Some of the systematic risks that might impact NAB include forward looking
statements which are not necessarily guaranteed for the future performance of the firm and
therefore entails unknown risks which are far much beyond control of NAB and that might
cause the actual outcomes to vary materially from the one implied or expressed in the
statements. Besides, variations in financial markets as well as the firm’s capacity of raising
financing and expenses of such financing are systematic risks since they increased
competition (National Australian Bank, 2018). Other systematic risks include variations in
the interest rates as well as variations in the client behaviour. These might results in
decreased net income or net revenue over the year. They also include relatively low central
bank policies together with unconventional monetary policies. These have resulted in
considerable financial susceptibilities with significantly high debt levels as well as high asset
prices. Another systemic risk for NAB is increased in the global bond yields. This is because
it might spread in between financial or banking institutions bill rates adding to the probable
funding expenses for the bank. Further, government debts in Australia are significantly high
affecting sovereign funding costs and credit ratings. This might adversely affect its financial
position, performance and reputations (National Australian Bank, 2018).

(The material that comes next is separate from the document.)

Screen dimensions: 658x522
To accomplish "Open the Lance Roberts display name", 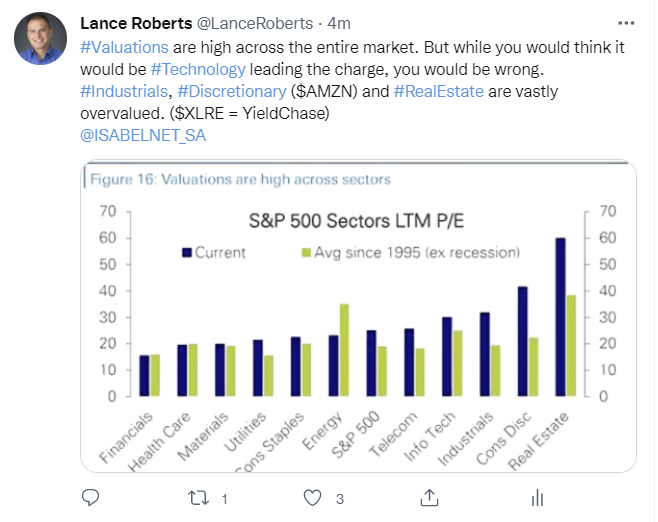I will coord(136,23).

On the other hand, some of the unsystematic risks for NAB include restructuring-
related expenses as well as well as client-linked remediation, higher compliance and legal
expenditures. Additionally, the bank is exposed to operational risks resulting from failed or
insufficient internal systems, people and processes (National Australian Bank, 2018). These
might result in significant losses encompassing fines, personal injuries, penalties, financial
loss, customer redress, reputational damage, litigation, loss of the market share, information
or property, as well as drop in their share price.